Bei der Elektronischen Gesundheitsakte tut sich etwas. Immer mehr Angebote sind in Planung. Aber: Einige Krankenkassen wollen ihren Kunden künftig keine freie Wahl lassen. Die Patienten können nicht frei aus verschiedenen Angeboten wählen und haben dadurch das Nachsehen. (Aktualisierter Beitrag vom 15. Dezember 2017)

Während der Rollout für die Elektronische Gesundheitskarte (eGK) – Jahre später als ursprünglich geplant – gerade beginnt, steht eine bundesweit einheitliche Elektronische Gesundheitsakte für alle Patienten in Deutschland noch in den Sternen. Zwar sprechen IT-Spezialisten wie die CompuGroup Medical Deutschland AG davon, dass die Einführung der elektronischen Gesundheitsakte als ein besonderer Meilenstein gilt. Doch die Realität sieht anders aus: Zwar wird seit mehr als einem Jahrzehnt über die digitale Akte diskutiert, vorangekommen ist eine solche Lösung seitdem aber kaum.
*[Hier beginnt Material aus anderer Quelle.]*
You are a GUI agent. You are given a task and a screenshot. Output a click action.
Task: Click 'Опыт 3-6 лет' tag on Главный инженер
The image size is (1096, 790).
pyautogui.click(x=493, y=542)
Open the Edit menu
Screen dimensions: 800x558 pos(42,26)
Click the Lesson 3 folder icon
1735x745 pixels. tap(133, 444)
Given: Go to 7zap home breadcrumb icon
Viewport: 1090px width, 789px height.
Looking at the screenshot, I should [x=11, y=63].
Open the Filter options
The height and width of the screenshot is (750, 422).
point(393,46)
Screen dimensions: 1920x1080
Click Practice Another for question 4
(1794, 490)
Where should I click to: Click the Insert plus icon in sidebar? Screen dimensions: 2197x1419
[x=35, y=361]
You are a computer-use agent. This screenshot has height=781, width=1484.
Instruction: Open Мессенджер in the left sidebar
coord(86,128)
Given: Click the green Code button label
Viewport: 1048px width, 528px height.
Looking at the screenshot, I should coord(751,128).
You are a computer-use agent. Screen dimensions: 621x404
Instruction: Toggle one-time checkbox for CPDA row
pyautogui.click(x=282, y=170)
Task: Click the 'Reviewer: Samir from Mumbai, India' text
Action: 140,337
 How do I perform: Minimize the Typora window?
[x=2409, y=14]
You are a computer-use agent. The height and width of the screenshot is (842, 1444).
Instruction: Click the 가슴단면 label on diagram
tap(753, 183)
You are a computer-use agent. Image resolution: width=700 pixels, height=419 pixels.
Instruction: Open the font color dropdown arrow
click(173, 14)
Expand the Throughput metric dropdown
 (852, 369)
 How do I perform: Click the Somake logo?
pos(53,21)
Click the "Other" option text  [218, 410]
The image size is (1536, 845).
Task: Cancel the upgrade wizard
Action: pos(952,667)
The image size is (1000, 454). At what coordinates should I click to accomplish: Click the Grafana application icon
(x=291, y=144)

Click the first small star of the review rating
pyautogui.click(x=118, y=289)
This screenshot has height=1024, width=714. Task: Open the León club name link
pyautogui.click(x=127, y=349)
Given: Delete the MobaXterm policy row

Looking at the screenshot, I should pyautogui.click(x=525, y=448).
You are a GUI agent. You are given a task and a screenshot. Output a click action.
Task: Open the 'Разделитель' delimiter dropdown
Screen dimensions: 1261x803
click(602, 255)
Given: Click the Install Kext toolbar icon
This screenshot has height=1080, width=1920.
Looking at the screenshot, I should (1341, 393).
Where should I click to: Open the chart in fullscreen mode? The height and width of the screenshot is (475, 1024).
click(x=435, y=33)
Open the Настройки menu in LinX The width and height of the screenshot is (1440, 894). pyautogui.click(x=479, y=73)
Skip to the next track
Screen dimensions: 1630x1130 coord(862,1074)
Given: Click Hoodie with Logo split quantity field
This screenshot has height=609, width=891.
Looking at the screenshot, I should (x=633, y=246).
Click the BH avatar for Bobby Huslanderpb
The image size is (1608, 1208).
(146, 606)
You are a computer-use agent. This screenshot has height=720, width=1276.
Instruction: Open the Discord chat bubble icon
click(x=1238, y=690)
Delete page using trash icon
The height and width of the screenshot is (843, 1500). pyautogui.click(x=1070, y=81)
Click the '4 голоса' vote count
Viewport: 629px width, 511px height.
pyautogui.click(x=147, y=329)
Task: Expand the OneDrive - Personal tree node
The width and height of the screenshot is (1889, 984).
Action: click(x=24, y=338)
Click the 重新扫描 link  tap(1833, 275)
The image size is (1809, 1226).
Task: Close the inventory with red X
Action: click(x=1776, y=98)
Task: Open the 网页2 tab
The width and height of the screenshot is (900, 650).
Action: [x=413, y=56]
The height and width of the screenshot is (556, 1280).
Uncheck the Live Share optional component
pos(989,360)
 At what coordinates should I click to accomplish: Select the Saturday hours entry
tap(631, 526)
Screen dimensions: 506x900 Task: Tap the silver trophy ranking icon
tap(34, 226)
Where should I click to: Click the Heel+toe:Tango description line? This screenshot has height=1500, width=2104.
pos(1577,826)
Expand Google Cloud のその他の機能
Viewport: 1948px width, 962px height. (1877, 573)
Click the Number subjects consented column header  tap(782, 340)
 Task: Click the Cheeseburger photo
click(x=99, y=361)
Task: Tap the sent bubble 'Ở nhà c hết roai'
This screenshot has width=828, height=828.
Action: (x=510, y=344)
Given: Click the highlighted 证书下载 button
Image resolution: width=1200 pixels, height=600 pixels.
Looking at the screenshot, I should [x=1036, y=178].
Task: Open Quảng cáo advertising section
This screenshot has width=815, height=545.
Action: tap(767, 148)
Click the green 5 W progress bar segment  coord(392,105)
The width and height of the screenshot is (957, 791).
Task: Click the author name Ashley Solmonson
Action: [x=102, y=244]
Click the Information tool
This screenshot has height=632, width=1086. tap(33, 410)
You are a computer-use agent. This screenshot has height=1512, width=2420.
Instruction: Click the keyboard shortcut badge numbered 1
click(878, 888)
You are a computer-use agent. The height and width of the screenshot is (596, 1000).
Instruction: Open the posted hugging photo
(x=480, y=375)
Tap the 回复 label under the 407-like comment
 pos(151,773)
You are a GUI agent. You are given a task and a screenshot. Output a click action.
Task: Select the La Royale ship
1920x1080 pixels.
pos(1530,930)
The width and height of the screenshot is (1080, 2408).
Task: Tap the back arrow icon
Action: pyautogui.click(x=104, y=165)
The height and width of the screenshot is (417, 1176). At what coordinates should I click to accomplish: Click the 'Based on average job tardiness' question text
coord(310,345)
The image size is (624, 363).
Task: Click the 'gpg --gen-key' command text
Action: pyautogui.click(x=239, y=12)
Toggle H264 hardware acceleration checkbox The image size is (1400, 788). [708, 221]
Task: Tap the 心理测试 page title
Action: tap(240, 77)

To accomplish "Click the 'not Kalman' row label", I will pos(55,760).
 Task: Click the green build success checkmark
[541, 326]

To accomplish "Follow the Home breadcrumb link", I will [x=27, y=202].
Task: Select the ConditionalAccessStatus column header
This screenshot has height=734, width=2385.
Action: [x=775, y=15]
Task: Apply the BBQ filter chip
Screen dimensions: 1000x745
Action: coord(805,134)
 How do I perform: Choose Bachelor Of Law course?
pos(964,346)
Tatsächlich ist die Elektronische Gesundheitsakte (EGA) in technischer Hinsicht dabei längst startklar oder zumindest auf dem Weg – allerdings als Einzellösung unterschiedlicher Anbieter und Krankenkassen. Die bisherigen Angebote und Ansätze unterscheiden sich deutlich.

EGA für 26 Millionen Versicherte

So bauen die Allgemeinen Ortskrankenkassen (AOKen) derzeit ein eigenes Netzwerk auf. Im Oktober 2017 kündigte der Vorstandsvorsitzende des AOK-Bundesverbandes Martin Litsch an, dass die 26 Millionen AOK-Versicherten künftig ihre Gesundheitsinformationen, die von Ärzten und Kliniken bereitgestellt werden, einsehen und anderen Leistungserbringern zur Verfügung stellen können. Außerdem sollen sie die Möglichkeit haben, selbst erhobene Daten wie Messwerte etwa von Blutdruck oder Puls zu speichern. Die Maßnahmen zum Datenschutz klingen bei der AOK kompliziert: Geplant ist ein „digitales Rechtekonzept“. Der Versicherte soll dabei die „absolute Datenhoheit“ haben und selbst entscheiden, wer welche Informationen einsehen kann. Aber: Der teilnehmende Arzt, das Krankenhaus oder andere medizinische Einrichtungen bleiben Inhaber der von ihnen erfassten behandlungsrelevanten Informationen. Die AOK wiederum besitzt nur die Versichertendaten. Sie erhält keinerlei Zugriff auf Befund- oder Behandlungsinformationen des Versicherten. Behandlungsrelevante Informationen sollen lokal beim Erfasser gespeichert werden. Für die digitale Akte wird ein Verweis auf die vorhandene Information erstellt und in einem Register festgehalten.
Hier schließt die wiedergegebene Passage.